Nevertheless, we’ll investigate your file and see what we can do about this.

Theory · September 21, 2023, 7:46am

How do you want me to share the file ?

mario.gembox · September 21, 2023, 8:02am

Whatever is easier for you. You can send us a download link for it, send it via email, or send it by submitting a support ticket (see Contact page).

mario.gembox · September 25, 2023, 6:30pm

Hi,

Please try again with this latest bugfix version:

Install-Package GemBox.Pdf -Version 17.0.1418-hotfix
Install-Package GemBox.Pdf.Ocr -Version 17.0.1418-hotfix

I hope this helps.

Regards,
Mario

Theory · September 26, 2023, 11:54am

Nice it worked, if i’m allowed to ask; what did you do :D? Not just suppress the error you wouldn’t do that would you ;D (please don’t take this as an insult it should be a joke).

Thank you very much <3

mario.gembox · September 26, 2023, 12:16pm

Yes, we just suppressed the error because the resulting output looks ok.

Also, we were unable to expose that thresholding_method at the moment because the interop that we’re currently using doesn’t have direct support for it so it would require quite some time to implement its support. Nevertheless, it is doable and if we get more requests for this we will work on it.

But as mentioned above, in your case, the result is fine so you wouldn’t see a difference even with the thresholding_method usage.

Last, just as an FYI, you could still preprocess the image yourself and do the binarization (that is what the option controls) and then pass the image to OcrReader.

Regards,
Mario

Theory · September 26, 2023, 2:08pm

Alright, ty very much for the update. I will see how it works, if we run into an error i will do so. Thanks and a beatiful day.

K

Theory · September 26, 2023, 3:31pm

Just to make sure you have read the links trough which i’ve added? bc if the error quote is 30% imo its smth you guys should fix ngl. No offense but that would kinda be not tolareatable. Since one guy on git made a huge test with like 50k scanned sites

mario.gembox · September 27, 2023, 9:04am

Sorry, what exactly are you referring to?

The thing that we read in that GitHub issue was the following:

6587 scans of 371629 finished with “Empty page” when Tesseract used the default binarization.

Which is ~2%.
Also, he continues:

105 scans of those 6587 still were “Empty page” when Tesseract was used with -c thresholding_method=2" …

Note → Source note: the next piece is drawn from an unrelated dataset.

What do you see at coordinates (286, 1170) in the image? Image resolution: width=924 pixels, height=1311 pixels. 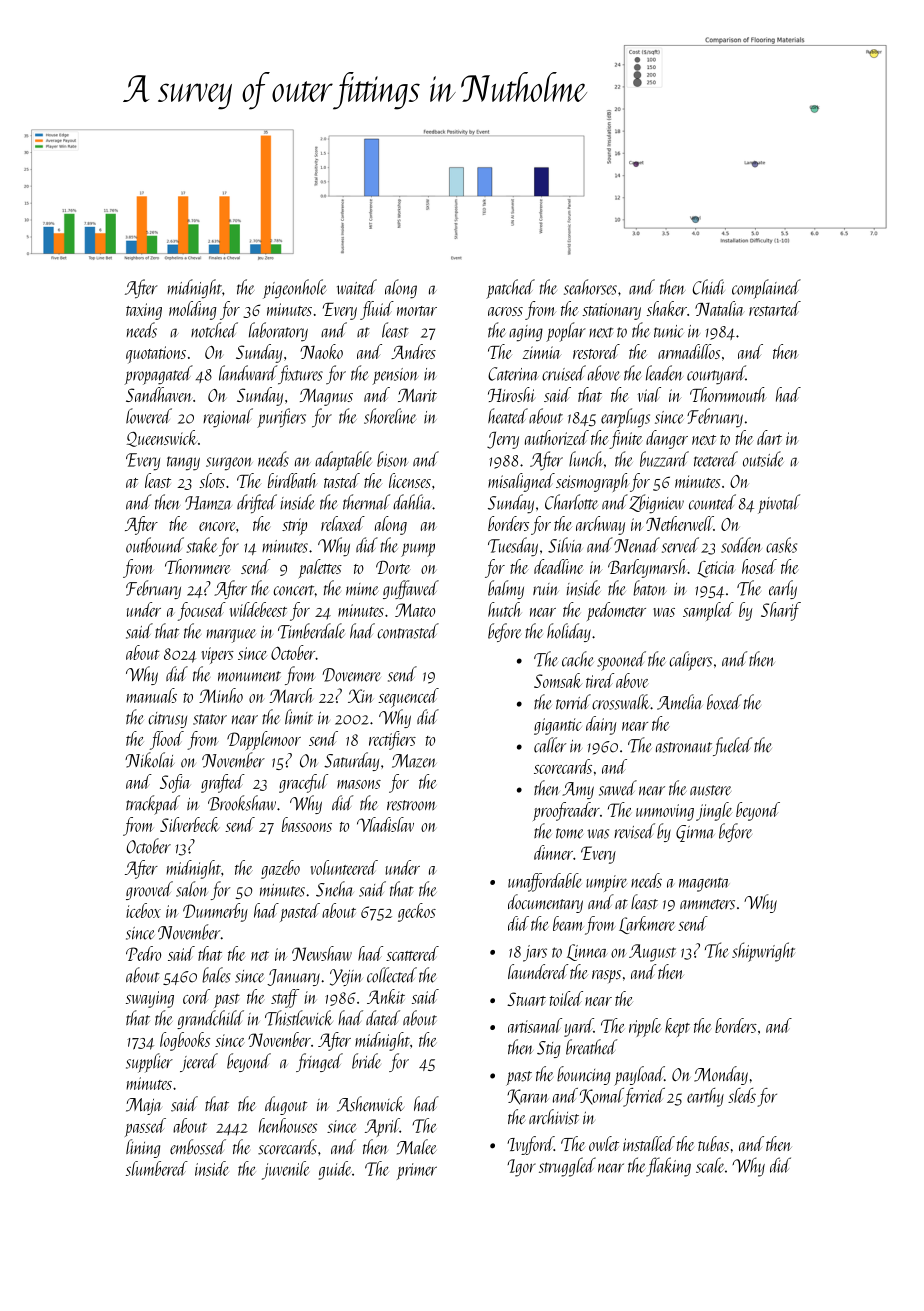 I see `juvenile` at bounding box center [286, 1170].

That doesn’t mean that if he used thredsholding_method=2 on all 300,000 documents that he would get only 105 empty pages. He would probably get a lot of empty pages where the other binarization worked.

Anyway, if/when we introduce the support for this option then users will be able to play around with this value and see what fits them better. But note that there is no one value that’ll fit everyone.

Theory · September 27, 2023, 9:41am

Then my memory tricked me, thanks for clarifying and sorry.